• _Data records_
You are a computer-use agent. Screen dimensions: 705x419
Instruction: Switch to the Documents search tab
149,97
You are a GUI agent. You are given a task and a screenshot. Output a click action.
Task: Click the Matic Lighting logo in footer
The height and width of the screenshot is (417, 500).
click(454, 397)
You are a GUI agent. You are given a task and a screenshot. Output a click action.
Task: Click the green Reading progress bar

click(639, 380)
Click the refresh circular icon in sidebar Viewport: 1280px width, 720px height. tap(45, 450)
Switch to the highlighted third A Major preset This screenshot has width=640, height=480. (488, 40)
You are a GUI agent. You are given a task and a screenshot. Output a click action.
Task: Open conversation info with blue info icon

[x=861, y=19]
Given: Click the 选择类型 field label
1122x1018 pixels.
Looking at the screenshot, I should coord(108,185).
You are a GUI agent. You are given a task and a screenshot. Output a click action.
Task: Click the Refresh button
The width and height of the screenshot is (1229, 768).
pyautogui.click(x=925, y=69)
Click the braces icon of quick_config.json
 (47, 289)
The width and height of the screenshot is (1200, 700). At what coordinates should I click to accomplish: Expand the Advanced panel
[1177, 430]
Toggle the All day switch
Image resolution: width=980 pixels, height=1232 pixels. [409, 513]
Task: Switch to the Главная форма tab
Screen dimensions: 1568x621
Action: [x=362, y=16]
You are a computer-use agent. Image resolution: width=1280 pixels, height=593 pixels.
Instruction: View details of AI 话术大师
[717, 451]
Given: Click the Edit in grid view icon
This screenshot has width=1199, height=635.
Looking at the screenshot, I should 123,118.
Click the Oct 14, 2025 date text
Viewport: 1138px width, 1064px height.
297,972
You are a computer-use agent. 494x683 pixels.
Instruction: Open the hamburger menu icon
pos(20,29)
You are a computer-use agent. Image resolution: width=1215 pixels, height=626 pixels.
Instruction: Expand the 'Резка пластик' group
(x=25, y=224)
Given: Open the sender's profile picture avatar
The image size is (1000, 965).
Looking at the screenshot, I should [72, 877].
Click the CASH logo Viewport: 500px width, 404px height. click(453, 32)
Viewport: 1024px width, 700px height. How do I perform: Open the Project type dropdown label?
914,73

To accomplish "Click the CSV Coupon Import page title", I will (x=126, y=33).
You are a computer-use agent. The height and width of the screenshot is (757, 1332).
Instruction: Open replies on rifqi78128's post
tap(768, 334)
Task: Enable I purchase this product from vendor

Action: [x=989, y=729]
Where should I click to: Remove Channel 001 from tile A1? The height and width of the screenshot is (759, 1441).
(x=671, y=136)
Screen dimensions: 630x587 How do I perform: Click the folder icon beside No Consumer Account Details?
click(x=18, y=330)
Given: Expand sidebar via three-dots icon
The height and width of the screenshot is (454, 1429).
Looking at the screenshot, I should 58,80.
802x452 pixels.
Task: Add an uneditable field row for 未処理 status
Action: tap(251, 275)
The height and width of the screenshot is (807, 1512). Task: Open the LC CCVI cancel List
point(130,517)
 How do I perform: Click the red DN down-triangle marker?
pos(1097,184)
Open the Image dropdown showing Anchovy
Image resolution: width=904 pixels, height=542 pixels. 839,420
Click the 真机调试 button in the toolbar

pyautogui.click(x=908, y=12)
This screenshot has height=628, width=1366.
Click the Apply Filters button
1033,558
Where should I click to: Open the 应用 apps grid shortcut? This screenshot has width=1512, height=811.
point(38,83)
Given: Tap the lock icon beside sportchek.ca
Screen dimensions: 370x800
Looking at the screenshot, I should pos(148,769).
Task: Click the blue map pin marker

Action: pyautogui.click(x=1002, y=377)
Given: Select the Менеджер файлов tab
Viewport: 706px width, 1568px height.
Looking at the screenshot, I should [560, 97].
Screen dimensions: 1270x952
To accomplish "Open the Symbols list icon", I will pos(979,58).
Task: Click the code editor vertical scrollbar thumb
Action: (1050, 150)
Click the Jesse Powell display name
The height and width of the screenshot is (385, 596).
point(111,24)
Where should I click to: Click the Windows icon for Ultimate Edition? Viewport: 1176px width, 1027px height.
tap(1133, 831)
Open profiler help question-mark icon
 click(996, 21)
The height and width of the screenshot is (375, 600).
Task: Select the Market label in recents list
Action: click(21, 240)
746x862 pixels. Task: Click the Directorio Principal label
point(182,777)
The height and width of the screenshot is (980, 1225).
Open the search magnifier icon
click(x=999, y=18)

• _Exercise_
Taking the lines above, repeat exactly those from the line that contains "Task: Enable I" through the line that contains "Given: Expand sidebar via three-dots icon", and both of those lines as well. Include nothing else.

• _Answer section_
Task: Enable I purchase this product from vendor

Action: [x=989, y=729]
Where should I click to: Remove Channel 001 from tile A1? The height and width of the screenshot is (759, 1441).
(x=671, y=136)
Screen dimensions: 630x587 How do I perform: Click the folder icon beside No Consumer Account Details?
click(x=18, y=330)
Given: Expand sidebar via three-dots icon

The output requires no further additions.